Plusieurs raisons justifient l’expulsion, la plus importante étant le non-paiement du loyer. Voici la procédure d’expulsion à suivre en Ontario concernant les arriérés de loyer :

Le jour où le locataire tarde à acquitter son loyer, le propriétaire lui remet un avis; le locataire dispose alors d’un délai de 14 jours pour acquitter le loyer; le 15e jour, le propriétaire acquitte les droits d’une Requête en expulsion du locataire pour non-paiement du loyer et en vue d’obtenir le paiement de l’arriéré de loyer; la Commission de la location immobilière émet un avis d’audition dans les plus brefs délais; le propriétaire fait signifier l’avis au locataire; le propriétaire signe le certificat à titre d’attestation.

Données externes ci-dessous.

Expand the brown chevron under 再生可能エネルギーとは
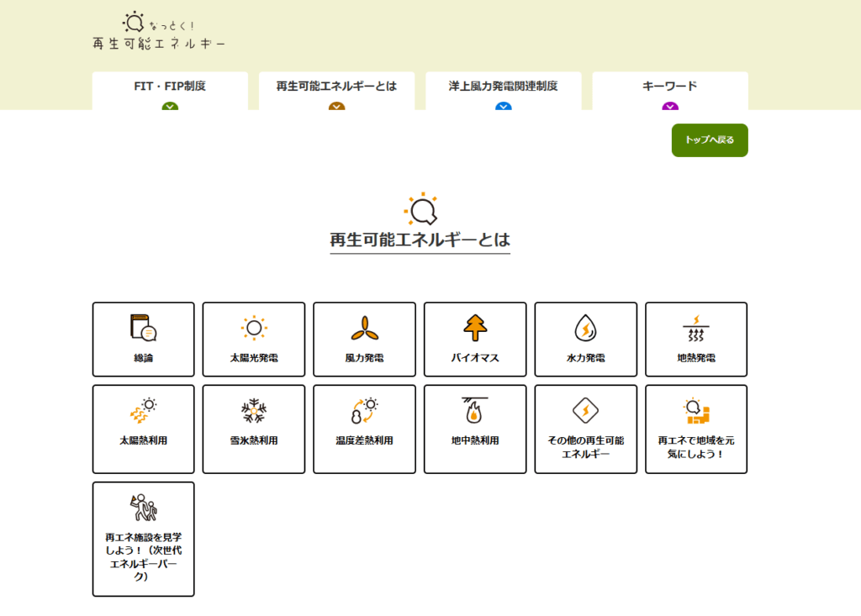[336, 107]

Contrairement à la loi précédente, il n’y a pas de processus par défaut prévu par la Loi sur la location à usage d’habitation et toutes les demandes se rendent en audience. Les audiences doivent se tenir le plus tôt possible. Si le propriétaire a gain de cause, il s’entend avec le shérif provincial pour procéder à l’expulsion du locataire.

Le propriétaire peut demander un traitement accéléré de l’expulsion d’un locataire qui cause des dommages importants délibérément. Dans un tel cas, la période de préavis passe de 20 à 10 jours et le locataire ne peut rendre caduque l’avis en procédant aux réparations. Dans les cas de dommages intentionnels considérables, l’expulsion peut être immédiate.

                   

Accès aux lieux du propriétaire

Le bail peut prévoir les cas où le propriétaire peut pénétrer sur les lieux. Il doit généralement donner un préavis d’heures indiquant le motif, la date et l'heure de l'accès (entre 8 h et 20 h). Le propriétaire peut pénétrer sur les lieux en cas d'urgence ou si le locataire y consent.

 

Les animaux et les fumeurs

La Loi sur la location à usage d’habitation ne protège pas les personnes avant qu'elles deviennent locataires; le propriétaire pourrait donc refuser de louer un logement pour ces motifs.

Si le bail contient une telle interdiction, le propriétaire ne peut expulser un locataire qui a un animal en contravention du bail. La Loi ne mentionne pas les interdictions de fumer. Un propriétaire pourrait toutefois avoir des motifs d'expulser un locataire, que ce soit parce qu'il a un animal ou parce qu'il fume, si cela a pour effet de causer des dommages à la propriété ou de déranger les autres locataires.

 

Enfin, le locataire ne peut pas retenir le paiement du loyer pour des réparations non-effectués.

Du côté du propriétaire, il est possible de remplacer les serrures à condition d’en remettre une clé au locataire.

 

Dans le prochain journal, soit mai 2010, nous comparerons ces règles et nous partagerons l’expérience d’un propriétaire québécois qui possède des immeubles dans les deux provinces.